I think that it could only be some fairly complex animations and preset geometry. For example, they might make a window ledge on a wall, and animate the character on that directly, so it's perfect. Then the window ledges are based on that window ledge, so the character can be animated perfectly. I think they must have seperate animations for all the ledge hangs.
I don't think it could be dynamic, like checking hand locations etc etc - it would be an absolute nightmare to debug, and we'd see bugs - instead we see perfect climbing animations, but only where the level designers allow.
For us hobbyists, that's kinda a stretch of our abilities - really you'd need to write your own animation system, so that you could have test geometry and have real control over the animation. That's what I'd do anyway, so rather than the animation being based on a scene, it would be based on the characters position in relation to set geometry - that way your free running character could interpolate into the required animations for climbing etc. Would take a lot of work, but would be a lot of fun to work on as well. To be honest, I don't like the process of animating characters for games, trying to work out a walk cycle with no physics, no moving floor, no gravity, and just linear animations.
We don't really see improvements that often.

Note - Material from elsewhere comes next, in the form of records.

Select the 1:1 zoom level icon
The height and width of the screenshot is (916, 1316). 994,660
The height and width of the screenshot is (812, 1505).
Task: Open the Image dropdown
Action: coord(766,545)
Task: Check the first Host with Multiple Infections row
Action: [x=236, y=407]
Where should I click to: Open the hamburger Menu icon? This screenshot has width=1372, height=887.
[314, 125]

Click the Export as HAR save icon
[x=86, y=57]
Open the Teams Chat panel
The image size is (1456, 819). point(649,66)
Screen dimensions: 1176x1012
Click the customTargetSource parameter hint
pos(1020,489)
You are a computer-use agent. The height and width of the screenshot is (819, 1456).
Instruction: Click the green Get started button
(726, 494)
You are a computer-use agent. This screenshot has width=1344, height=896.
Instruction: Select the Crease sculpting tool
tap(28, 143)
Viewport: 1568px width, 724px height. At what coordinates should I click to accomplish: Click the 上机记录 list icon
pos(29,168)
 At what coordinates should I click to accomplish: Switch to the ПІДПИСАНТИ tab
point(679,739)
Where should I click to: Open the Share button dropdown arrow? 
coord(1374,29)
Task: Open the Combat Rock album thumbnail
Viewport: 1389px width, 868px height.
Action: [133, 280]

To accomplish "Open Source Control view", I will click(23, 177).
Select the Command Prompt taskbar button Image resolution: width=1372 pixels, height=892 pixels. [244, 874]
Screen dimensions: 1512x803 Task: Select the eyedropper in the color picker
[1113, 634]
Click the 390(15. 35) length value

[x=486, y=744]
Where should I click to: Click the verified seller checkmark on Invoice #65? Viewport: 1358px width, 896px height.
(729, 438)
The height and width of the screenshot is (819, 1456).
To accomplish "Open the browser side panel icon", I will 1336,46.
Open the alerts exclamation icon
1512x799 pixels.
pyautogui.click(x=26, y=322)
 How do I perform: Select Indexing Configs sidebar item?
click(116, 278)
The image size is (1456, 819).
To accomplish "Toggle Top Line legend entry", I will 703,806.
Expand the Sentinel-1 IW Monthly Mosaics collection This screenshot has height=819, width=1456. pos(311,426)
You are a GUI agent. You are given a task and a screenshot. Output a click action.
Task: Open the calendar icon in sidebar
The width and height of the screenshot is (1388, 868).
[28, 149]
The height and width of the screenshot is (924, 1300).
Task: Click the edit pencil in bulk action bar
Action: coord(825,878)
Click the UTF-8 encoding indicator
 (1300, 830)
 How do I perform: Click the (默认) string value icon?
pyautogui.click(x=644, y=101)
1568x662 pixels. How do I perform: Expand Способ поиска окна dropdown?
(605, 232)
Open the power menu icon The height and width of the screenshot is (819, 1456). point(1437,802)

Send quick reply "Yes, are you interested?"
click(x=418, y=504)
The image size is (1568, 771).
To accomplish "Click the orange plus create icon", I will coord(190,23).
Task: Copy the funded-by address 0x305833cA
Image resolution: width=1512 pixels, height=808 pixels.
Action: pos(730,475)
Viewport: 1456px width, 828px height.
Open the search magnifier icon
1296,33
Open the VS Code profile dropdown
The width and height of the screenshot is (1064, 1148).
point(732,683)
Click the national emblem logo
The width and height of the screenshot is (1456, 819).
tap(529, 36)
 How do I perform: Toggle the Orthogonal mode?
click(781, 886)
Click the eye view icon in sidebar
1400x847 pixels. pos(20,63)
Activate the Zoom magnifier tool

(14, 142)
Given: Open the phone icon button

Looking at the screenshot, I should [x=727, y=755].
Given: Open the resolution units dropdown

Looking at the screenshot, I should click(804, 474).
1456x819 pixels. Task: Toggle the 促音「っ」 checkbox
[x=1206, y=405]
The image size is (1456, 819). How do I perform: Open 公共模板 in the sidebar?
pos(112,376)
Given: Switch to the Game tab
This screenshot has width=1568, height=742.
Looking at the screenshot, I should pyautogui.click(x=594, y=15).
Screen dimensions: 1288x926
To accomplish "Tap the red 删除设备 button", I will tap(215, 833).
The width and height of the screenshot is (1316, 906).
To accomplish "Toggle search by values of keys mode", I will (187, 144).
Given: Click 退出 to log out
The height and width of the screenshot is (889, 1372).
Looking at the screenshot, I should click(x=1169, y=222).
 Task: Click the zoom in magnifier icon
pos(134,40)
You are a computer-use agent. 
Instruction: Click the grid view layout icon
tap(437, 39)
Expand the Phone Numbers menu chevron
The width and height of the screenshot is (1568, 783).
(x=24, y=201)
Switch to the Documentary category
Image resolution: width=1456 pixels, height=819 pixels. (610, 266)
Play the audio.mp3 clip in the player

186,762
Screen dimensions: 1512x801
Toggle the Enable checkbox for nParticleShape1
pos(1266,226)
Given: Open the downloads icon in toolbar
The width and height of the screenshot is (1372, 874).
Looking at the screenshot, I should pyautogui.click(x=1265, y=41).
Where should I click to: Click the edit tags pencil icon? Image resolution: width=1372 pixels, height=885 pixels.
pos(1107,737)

Imagine for a second, if characters could react with their environments properly - in GTA4, characters barge through doors, how cool would it be to have them open doors properly, or hang onto lamp posts when drunk, or trip over a kerb, or pick up and use a phone properly. Would be the next level of interaction. GTA4 does a great job already with it's dynamic animations, but we just can't do without traditional animation for the more complex actions.